WALT WHITMAN.
=St. Valentine’s Day=
February 14
Custom decrees that on this day the young shall exchange missives in which the love of the sender is told in verses, pictures, and sentiments. No reason beyond a guess can be given to connect St. Valentine with these customs. He was a Christian martyr, about 270 A.D., while the practice of sending valentines had its origin in the heathen worship of Juno. It is Cupid’s day, and no boy or girl needs any encouragement to make the most of it.
=WHO BEGAN IT?=
BY OLIVE THORNE
There’s one thing we know positively, that St. Valentine didn’t begin this fourteenth of February excitement; but who did is a question not so easy to answer. I don’t think any one would have begun it if he could have known what the simple customs of his day would have grown into, or could even have imagined the frightful valentines that disgrace our shops to-day.
It began, for us, with our English ancestors, who used to assemble on the eve of St. Valentine’s day, put the names of all the young maidens promiscuously in a box, and let each bachelor draw one out. The damsel whose name fell to his lot became his valentine for the year. He wore her name in his bosom or on his sleeve, and it was his duty to attend her and protect her. As late as the fifteenth and sixteenth centuries this custom was very popular, even among the upper classes.
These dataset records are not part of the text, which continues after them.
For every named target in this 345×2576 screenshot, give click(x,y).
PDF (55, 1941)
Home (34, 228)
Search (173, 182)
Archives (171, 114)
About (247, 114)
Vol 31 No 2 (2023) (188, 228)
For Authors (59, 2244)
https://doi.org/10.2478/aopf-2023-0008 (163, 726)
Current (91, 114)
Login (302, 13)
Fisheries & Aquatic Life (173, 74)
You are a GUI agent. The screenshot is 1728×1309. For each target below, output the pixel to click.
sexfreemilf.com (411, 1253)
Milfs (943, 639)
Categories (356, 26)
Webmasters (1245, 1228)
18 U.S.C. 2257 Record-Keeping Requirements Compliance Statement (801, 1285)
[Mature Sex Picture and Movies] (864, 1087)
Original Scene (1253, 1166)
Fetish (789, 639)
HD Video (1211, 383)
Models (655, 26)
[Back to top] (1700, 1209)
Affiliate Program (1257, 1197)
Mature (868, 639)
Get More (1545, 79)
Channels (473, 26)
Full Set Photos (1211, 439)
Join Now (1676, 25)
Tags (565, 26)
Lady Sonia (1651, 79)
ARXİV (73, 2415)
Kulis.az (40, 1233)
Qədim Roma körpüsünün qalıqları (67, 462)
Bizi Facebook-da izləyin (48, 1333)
But the wiseacres have traced the custom farther back. Some of them think it was begun by the ancient Romans, who had on the fourteenth or fifteenth of February a festival in honor of Lupercus, “the destroyer of wolves”—a wolf-destroyer being quite worthy of honor in those wild days, let me tell you. At this festival it was the custom, among other curious things, to pair off the young men and maidens in the same chance way, and with the same result of a year’s attentions.
Even this is not wholly satisfactory. Who began it among the Romans? becomes the next interesting question. One old writer says it was brought to Rome from Arcadia sixty years before the Trojan war (which Homer wrote about, you know). I’m sure that’s far enough back to satisfy anybody. The same writer also says that the Pope tried to abolish it in the fifth century, but he succeeded only in sending it down to us in the name of St. Valentine instead of Lupercus.
[Illustration: FOR THIS WAS ON SAINT VALENTINE’S DAY]
Our own ancestry in England and Scotland have observed some very funny customs within the last three centuries. At one time valentines were fashionable among the nobility, and, while still selected by lot, it became the duty of a gentleman to give to the lady who fell to his lot a handsome present. Pieces of jewelry costing thousands of dollars were not unusual, though smaller things, as gloves, were more common.